Problem to solve: In the records below, the part to copy starts at the line containing "Instruction: Select the" and goes to the last line; output it exactly, without pictures.

Stored records:
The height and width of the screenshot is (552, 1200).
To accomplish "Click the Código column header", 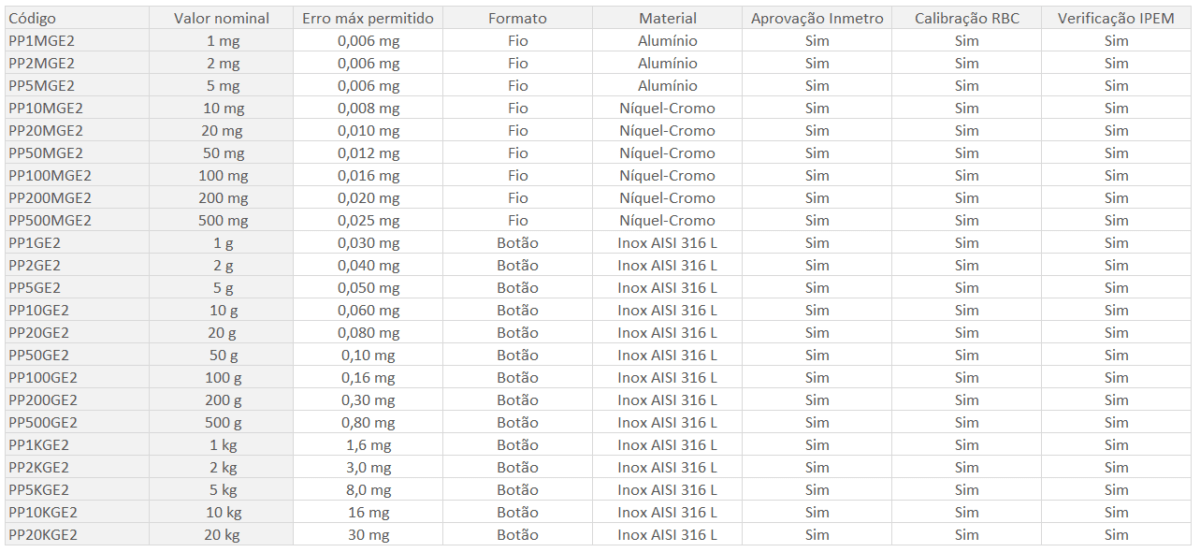I will point(32,19).
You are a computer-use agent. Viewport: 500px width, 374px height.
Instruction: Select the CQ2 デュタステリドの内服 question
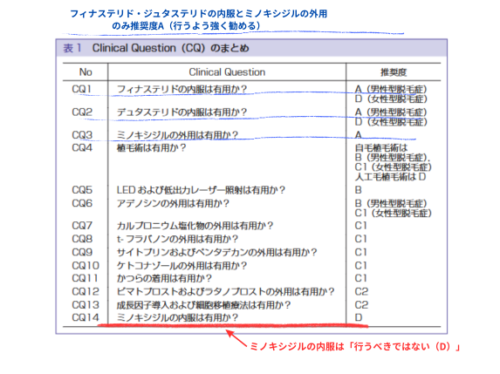pyautogui.click(x=182, y=112)
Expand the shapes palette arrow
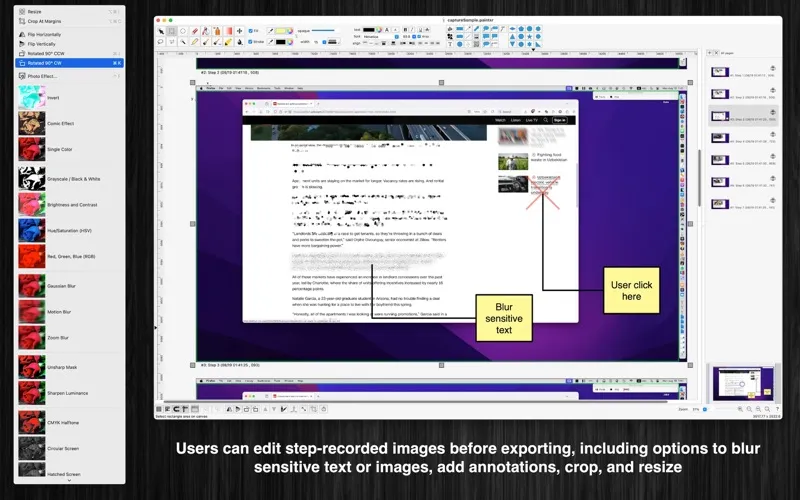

Response to the exercise:
Instruction: Select the CQ2 デュタステリドの内服 question
pyautogui.click(x=182, y=112)
Expand the shapes palette arrow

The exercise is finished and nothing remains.